**Data supplied:**
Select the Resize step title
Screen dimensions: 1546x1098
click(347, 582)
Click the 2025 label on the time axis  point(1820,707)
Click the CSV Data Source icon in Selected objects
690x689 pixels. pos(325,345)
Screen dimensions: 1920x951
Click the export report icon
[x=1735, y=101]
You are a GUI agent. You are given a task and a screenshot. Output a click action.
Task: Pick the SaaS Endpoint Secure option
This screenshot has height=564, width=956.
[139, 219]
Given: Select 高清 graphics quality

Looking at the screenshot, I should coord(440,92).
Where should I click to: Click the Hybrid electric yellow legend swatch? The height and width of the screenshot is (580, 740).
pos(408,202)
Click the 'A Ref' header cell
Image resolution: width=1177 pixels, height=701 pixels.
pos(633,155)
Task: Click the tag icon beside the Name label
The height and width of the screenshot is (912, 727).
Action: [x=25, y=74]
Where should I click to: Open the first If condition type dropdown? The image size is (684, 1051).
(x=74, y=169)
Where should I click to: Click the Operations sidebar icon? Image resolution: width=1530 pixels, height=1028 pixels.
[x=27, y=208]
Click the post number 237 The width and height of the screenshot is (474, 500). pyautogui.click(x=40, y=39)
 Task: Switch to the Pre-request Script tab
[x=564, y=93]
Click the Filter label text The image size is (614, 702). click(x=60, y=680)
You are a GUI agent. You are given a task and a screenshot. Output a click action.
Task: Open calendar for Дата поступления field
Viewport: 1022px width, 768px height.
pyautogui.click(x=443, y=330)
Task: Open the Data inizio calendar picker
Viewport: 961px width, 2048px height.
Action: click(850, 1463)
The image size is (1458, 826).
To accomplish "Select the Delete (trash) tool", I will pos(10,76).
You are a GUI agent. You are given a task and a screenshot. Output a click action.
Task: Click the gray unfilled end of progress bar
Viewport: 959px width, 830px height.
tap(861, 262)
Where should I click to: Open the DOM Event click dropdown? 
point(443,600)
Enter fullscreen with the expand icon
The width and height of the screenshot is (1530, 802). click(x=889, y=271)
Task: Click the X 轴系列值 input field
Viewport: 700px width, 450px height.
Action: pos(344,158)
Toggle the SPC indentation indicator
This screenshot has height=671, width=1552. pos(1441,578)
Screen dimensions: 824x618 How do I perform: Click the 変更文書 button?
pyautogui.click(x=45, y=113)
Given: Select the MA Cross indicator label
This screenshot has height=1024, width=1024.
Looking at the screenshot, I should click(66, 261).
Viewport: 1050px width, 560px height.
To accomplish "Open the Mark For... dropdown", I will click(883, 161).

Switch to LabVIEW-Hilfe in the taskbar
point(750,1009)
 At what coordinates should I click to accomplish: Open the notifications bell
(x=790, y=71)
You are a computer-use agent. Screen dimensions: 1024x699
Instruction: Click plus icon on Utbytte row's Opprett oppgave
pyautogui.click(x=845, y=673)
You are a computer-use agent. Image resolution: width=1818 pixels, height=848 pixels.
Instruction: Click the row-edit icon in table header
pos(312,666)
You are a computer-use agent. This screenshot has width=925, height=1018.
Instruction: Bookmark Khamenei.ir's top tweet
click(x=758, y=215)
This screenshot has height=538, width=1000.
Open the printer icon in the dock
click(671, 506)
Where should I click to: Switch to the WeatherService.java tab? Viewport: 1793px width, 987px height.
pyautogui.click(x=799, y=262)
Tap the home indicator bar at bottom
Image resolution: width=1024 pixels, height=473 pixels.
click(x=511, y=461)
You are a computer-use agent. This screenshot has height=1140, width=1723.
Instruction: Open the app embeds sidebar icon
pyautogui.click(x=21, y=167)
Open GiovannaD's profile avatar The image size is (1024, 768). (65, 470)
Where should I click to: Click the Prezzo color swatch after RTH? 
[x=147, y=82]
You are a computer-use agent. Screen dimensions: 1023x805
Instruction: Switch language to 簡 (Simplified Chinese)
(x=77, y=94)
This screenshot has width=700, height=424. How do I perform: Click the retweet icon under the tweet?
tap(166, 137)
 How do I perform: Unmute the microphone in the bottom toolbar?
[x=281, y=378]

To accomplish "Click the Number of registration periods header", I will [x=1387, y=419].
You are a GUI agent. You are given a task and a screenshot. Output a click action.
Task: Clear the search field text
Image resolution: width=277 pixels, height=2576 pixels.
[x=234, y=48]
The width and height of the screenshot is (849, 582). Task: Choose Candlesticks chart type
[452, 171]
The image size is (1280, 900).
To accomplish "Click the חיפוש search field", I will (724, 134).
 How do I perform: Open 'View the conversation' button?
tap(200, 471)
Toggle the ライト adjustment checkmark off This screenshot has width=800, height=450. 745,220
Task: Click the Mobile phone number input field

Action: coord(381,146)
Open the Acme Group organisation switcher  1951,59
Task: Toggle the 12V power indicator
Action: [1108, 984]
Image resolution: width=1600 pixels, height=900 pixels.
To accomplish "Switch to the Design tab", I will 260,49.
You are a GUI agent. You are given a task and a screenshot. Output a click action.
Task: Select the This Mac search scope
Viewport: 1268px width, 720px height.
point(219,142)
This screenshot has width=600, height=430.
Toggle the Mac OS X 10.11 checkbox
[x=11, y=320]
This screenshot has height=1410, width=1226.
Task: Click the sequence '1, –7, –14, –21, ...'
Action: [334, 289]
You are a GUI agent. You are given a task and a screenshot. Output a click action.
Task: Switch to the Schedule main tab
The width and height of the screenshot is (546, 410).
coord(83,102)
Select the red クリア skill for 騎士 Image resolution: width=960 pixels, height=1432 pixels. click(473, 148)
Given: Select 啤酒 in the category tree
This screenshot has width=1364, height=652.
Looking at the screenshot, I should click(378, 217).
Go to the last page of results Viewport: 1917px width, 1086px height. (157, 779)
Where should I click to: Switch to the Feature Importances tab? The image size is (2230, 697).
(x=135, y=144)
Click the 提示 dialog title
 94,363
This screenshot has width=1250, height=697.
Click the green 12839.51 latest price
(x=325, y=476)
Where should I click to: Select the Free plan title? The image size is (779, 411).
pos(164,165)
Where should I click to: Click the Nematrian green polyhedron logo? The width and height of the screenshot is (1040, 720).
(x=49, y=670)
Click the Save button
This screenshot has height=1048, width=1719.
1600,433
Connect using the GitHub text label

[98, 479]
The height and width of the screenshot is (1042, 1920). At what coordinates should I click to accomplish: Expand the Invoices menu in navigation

**Task requirements:** The entire listing is to be reproduced without alteration.

**Written solution:**
Select the Resize step title
Screen dimensions: 1546x1098
click(347, 582)
Click the 2025 label on the time axis  point(1820,707)
Click the CSV Data Source icon in Selected objects
690x689 pixels. pos(325,345)
Screen dimensions: 1920x951
Click the export report icon
[x=1735, y=101]
You are a GUI agent. You are given a task and a screenshot. Output a click action.
Task: Pick the SaaS Endpoint Secure option
This screenshot has height=564, width=956.
[139, 219]
Given: Select 高清 graphics quality

Looking at the screenshot, I should coord(440,92).
Where should I click to: Click the Hybrid electric yellow legend swatch? The height and width of the screenshot is (580, 740).
pos(408,202)
Click the 'A Ref' header cell
Image resolution: width=1177 pixels, height=701 pixels.
pos(633,155)
Task: Click the tag icon beside the Name label
The height and width of the screenshot is (912, 727).
Action: [x=25, y=74]
Where should I click to: Open the first If condition type dropdown? The image size is (684, 1051).
(x=74, y=169)
Where should I click to: Click the Operations sidebar icon? Image resolution: width=1530 pixels, height=1028 pixels.
[x=27, y=208]
Click the post number 237 The width and height of the screenshot is (474, 500). pyautogui.click(x=40, y=39)
 Task: Switch to the Pre-request Script tab
[x=564, y=93]
Click the Filter label text The image size is (614, 702). click(x=60, y=680)
You are a GUI agent. You are given a task and a screenshot. Output a click action.
Task: Open calendar for Дата поступления field
Viewport: 1022px width, 768px height.
pyautogui.click(x=443, y=330)
Task: Open the Data inizio calendar picker
Viewport: 961px width, 2048px height.
Action: click(850, 1463)
The image size is (1458, 826).
To accomplish "Select the Delete (trash) tool", I will pos(10,76).
You are a GUI agent. You are given a task and a screenshot. Output a click action.
Task: Click the gray unfilled end of progress bar
Viewport: 959px width, 830px height.
tap(861, 262)
Where should I click to: Open the DOM Event click dropdown? 
point(443,600)
Enter fullscreen with the expand icon
The width and height of the screenshot is (1530, 802). click(x=889, y=271)
Task: Click the X 轴系列值 input field
Viewport: 700px width, 450px height.
Action: pos(344,158)
Toggle the SPC indentation indicator
This screenshot has height=671, width=1552. pos(1441,578)
Screen dimensions: 824x618 How do I perform: Click the 変更文書 button?
pyautogui.click(x=45, y=113)
Given: Select the MA Cross indicator label
This screenshot has height=1024, width=1024.
Looking at the screenshot, I should click(66, 261).
Viewport: 1050px width, 560px height.
To accomplish "Open the Mark For... dropdown", I will click(883, 161).

Switch to LabVIEW-Hilfe in the taskbar
point(750,1009)
 At what coordinates should I click to accomplish: Open the notifications bell
(x=790, y=71)
You are a computer-use agent. Screen dimensions: 1024x699
Instruction: Click plus icon on Utbytte row's Opprett oppgave
pyautogui.click(x=845, y=673)
You are a computer-use agent. Image resolution: width=1818 pixels, height=848 pixels.
Instruction: Click the row-edit icon in table header
pos(312,666)
You are a computer-use agent. This screenshot has width=925, height=1018.
Instruction: Bookmark Khamenei.ir's top tweet
click(x=758, y=215)
This screenshot has height=538, width=1000.
Open the printer icon in the dock
click(671, 506)
Where should I click to: Switch to the WeatherService.java tab? Viewport: 1793px width, 987px height.
pyautogui.click(x=799, y=262)
Tap the home indicator bar at bottom
Image resolution: width=1024 pixels, height=473 pixels.
click(x=511, y=461)
You are a computer-use agent. This screenshot has height=1140, width=1723.
Instruction: Open the app embeds sidebar icon
pyautogui.click(x=21, y=167)
Open GiovannaD's profile avatar The image size is (1024, 768). (65, 470)
Where should I click to: Click the Prezzo color swatch after RTH? 
[x=147, y=82]
You are a computer-use agent. Screen dimensions: 1023x805
Instruction: Switch language to 簡 (Simplified Chinese)
(x=77, y=94)
This screenshot has width=700, height=424. How do I perform: Click the retweet icon under the tweet?
tap(166, 137)
 How do I perform: Unmute the microphone in the bottom toolbar?
[x=281, y=378]

To accomplish "Click the Number of registration periods header", I will [x=1387, y=419].
You are a GUI agent. You are given a task and a screenshot. Output a click action.
Task: Clear the search field text
Image resolution: width=277 pixels, height=2576 pixels.
[x=234, y=48]
The width and height of the screenshot is (849, 582). Task: Choose Candlesticks chart type
[452, 171]
The image size is (1280, 900).
To accomplish "Click the חיפוש search field", I will (724, 134).
 How do I perform: Open 'View the conversation' button?
tap(200, 471)
Toggle the ライト adjustment checkmark off This screenshot has width=800, height=450. 745,220
Task: Click the Mobile phone number input field

Action: coord(381,146)
Open the Acme Group organisation switcher  1951,59
Task: Toggle the 12V power indicator
Action: [1108, 984]
Image resolution: width=1600 pixels, height=900 pixels.
To accomplish "Switch to the Design tab", I will 260,49.
You are a GUI agent. You are given a task and a screenshot. Output a click action.
Task: Select the This Mac search scope
Viewport: 1268px width, 720px height.
point(219,142)
This screenshot has width=600, height=430.
Toggle the Mac OS X 10.11 checkbox
[x=11, y=320]
This screenshot has height=1410, width=1226.
Task: Click the sequence '1, –7, –14, –21, ...'
Action: [334, 289]
You are a GUI agent. You are given a task and a screenshot. Output a click action.
Task: Switch to the Schedule main tab
The width and height of the screenshot is (546, 410).
coord(83,102)
Select the red クリア skill for 騎士 Image resolution: width=960 pixels, height=1432 pixels. click(473, 148)
Given: Select 啤酒 in the category tree
This screenshot has width=1364, height=652.
Looking at the screenshot, I should click(378, 217).
Go to the last page of results Viewport: 1917px width, 1086px height. (157, 779)
Where should I click to: Switch to the Feature Importances tab? The image size is (2230, 697).
(x=135, y=144)
Click the 提示 dialog title
 94,363
This screenshot has width=1250, height=697.
Click the green 12839.51 latest price
(x=325, y=476)
Where should I click to: Select the Free plan title? The image size is (779, 411).
pos(164,165)
Where should I click to: Click the Nematrian green polyhedron logo? The width and height of the screenshot is (1040, 720).
(x=49, y=670)
Click the Save button
This screenshot has height=1048, width=1719.
1600,433
Connect using the GitHub text label

[98, 479]
The height and width of the screenshot is (1042, 1920). At what coordinates should I click to accomplish: Expand the Invoices menu in navigation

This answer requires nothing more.